Sturmtief Zoltan: 180 Einsätze allein in Oberberg
Sturmtief Zoltan hat für einiges an Arbeit für die bergischen Feuerwehren gesorgt. Die gute Nachricht: Weder in Rhein- noch in Oberberg hat es Verletzte gegeben. Allein im Oberbergischen hat es bisher rund 180 wetterbedingte Einsätze gegeben, sagt die Leitstelle. Im Rheinisch-Bergischen waren es etwa 70. In den meisten Fällen sind Bäume auf die Straße gestürzt, aber auch Telefonleitungen hat es erwischt.
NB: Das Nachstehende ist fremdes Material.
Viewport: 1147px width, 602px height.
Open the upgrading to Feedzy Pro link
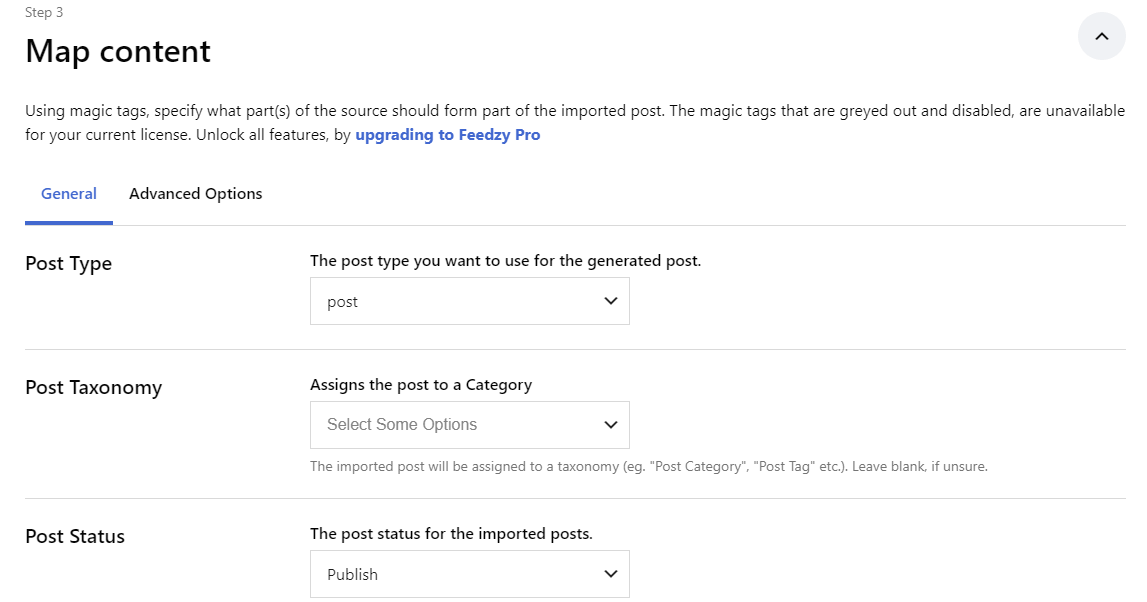coord(448,135)

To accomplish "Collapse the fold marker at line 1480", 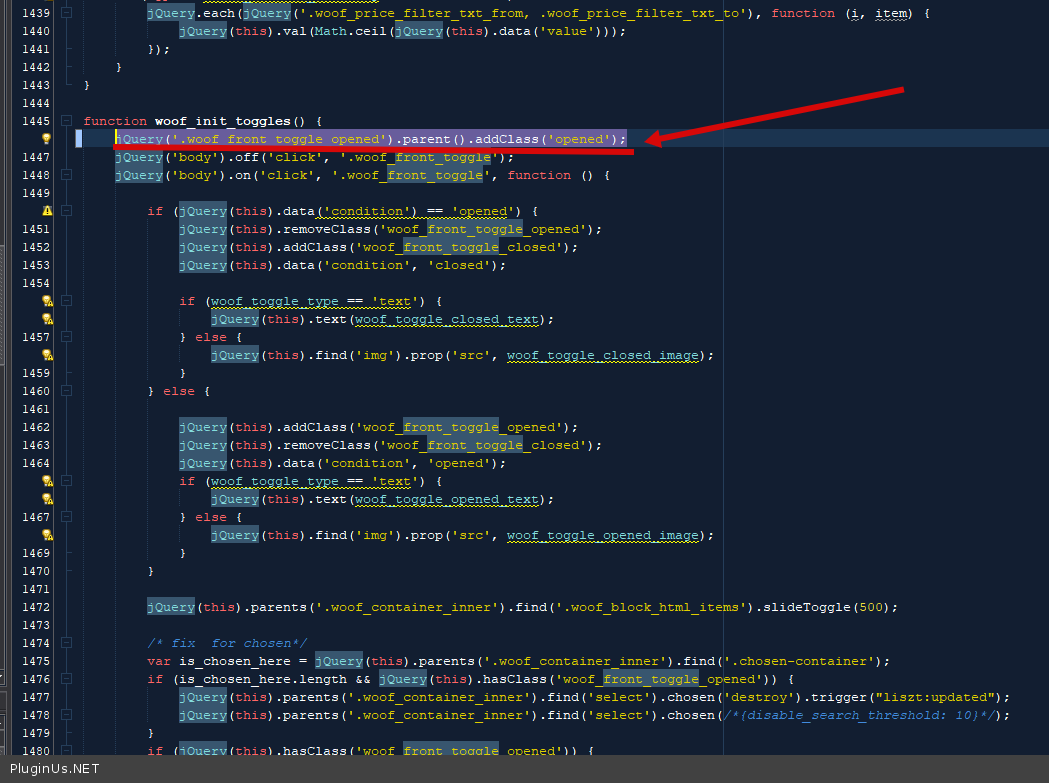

Veröffentlicht: Freitag, 22.12.2023 05:21
Die ersten Einsätze im Bergischen hat es bereits Donnerstagmittag gegeben. Ab circa 17 Uhr sind die Leitungen dann in beiden Kreisen heiß gelaufen: Schwerpunkte in Oberberg waren der Kreissüden und die Mitte, vom Bereich Morsbach/Waldbröl bis nach Engelskirchen.
Aber auch in Lindlar gab es einiges zu tun: In Linde ist zum Beispiel ein Baum auf ein Auto und ein Haus gestürzt. Die L 336 zwischen Reichshof-Denklingen und Oberwiehl ist wegen umgestürzter Bäume voraussichtlich bis Freitagnachmittag gesperrt. Im Rheinisch-Bergischen hat es keine besonderen Schwerpunkte gegeben.
Gegen 23 Uhr hat die Zahl der Einsätze dann merklich abgenommen. Aktuell gibt es noch einzelne Meldungen. Trotzdem sind die Feuerwehren weiter in erhöhter Alarmbereitschaft. Sie haben die Wetterlage genau im Blick und stehen in engem Austausch mit den Kommunen und Wasserverbänden. Auch die Bereitschaft steht parat. Die Feuerwehr bittet darum, Wälder aktuell zu meiden: Durch den aufgeweichten Boden ist die Gefahr, dass weitere Bäume umstürzen groß. Außerdem könnten weitere Äste brechen.